On Friday 5 October 2012 at 12:22:07 AM, in
<mid:506E1A1F.9000903 at sixdemonbag.org>, Robert J. Hansen wrote:

> Problems do not have to be insurmountable to have
> serious effects on regular users.

Fair enough. To me, a problem that is "surmounted" by an effective
solution or work-around ceases to be a problem.



> John Clizbe maintains a 10Mb archive of every message
> that's ever been posted to the Enigmail mailing list.
> This comprises tens of thousands of messages.  If each
> message is encrypted individually, then searching
> through that archive could easily take on the order of
> a minute or more.  That's simply unacceptable.

I guess it depends what speeds you are used to. I expect about three
minutes to search around 65,000 messages (including around 3000
encrypted) at home using The Bat!, and a little longer at work to
search through 2000-3000 unencrypted messages using Outlook.



> It becomes completely impossible to do enterprise-level
> spam filtering.  If I send you email in plaintext, your
> ISP can check that email against its spam detection
> engine and, if my message gets flagged as spam, it can
> be automatically redirected to a spam folder.  If I
> send you email in ciphertext, your ISP can't do that.

Brilliant! Makes it harder for the service provider who is trying to
censor your mail. Although, the headers are still plaintext...



> Now, you might say that this is exactly the behavior
> you want.  If so, great.

Yes!



>  But it's not the behavior
> that the overwhelming majority of users want -- I can't
> count the number of people I know who have completely
> switched to Gmail for their email provider just because
> of their superb spam filtering.  Many of these people
> are quite computer-literate and they know full well
> that Google is inspecting the contents of their email
> to deliver targeted ads -- but that's a tradeoff
> they're willing to make if it reduces spam.

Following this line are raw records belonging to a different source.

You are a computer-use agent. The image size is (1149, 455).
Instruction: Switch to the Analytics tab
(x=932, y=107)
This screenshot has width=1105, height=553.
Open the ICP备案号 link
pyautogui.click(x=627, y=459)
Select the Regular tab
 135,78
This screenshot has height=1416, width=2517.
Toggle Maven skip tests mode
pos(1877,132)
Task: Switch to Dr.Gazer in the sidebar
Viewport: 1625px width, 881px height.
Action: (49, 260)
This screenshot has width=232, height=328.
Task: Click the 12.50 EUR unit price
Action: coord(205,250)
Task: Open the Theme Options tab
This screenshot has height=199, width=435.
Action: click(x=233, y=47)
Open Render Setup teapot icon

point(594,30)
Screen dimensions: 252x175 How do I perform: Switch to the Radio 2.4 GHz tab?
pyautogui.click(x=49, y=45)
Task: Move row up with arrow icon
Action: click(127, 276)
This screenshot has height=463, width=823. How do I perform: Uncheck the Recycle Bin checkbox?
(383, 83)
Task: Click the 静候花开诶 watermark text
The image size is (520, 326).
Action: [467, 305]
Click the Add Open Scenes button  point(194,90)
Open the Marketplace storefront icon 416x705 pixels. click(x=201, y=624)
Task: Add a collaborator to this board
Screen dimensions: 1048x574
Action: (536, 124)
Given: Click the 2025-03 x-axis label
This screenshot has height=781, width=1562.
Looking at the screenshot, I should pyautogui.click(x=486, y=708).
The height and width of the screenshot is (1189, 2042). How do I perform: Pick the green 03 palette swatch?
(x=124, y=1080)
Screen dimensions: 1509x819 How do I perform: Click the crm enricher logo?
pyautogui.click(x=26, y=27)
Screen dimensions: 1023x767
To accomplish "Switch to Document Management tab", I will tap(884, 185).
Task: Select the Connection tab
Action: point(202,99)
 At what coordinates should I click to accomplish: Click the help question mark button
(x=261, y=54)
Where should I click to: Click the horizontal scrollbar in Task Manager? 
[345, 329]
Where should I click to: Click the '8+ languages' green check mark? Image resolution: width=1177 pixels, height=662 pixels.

Most of the spam I receive is pretty obvious from subject line alone.
Google's spam filtering would still have all the headers to work off.

Anyway, I would anticipate spam volumes to be lower if all messages
were encrypted. Would the spammers invest the cpu cycles to encrypt
their messages to each and every recipient? Unless they did it in
fairly small batches, the size of the ciphertext block would be
another spam indicator as they soon grow very large (look at the size
of the messages on PGPNET encrypted to about 40 keys). If they didn't
encrypt at all, their messages would stick out like sore thumbs
because everything else was encrypted. And encrypting the messages but
sending to lots of people who were not included in the encryption
would be completely pointless, since those who can't decrypt it can't
reply or click on links.



> Who says we should promote anything?

I can't say whether or not we should, but most of us spend our lives
promoting things.



> Nobody ever
> elected me Grand Poobah of the Internet.  I don't think
> anyone ever elected you, either.

At times I recommend things like restaurants, films, holiday destinations, pubs,
books, nightclubs, bands. Nobody elected me for that either



> Instead of telling
> people what they should do, what's wrong with giving
> people options and telling them that it's their
> responsibility to make informed choices?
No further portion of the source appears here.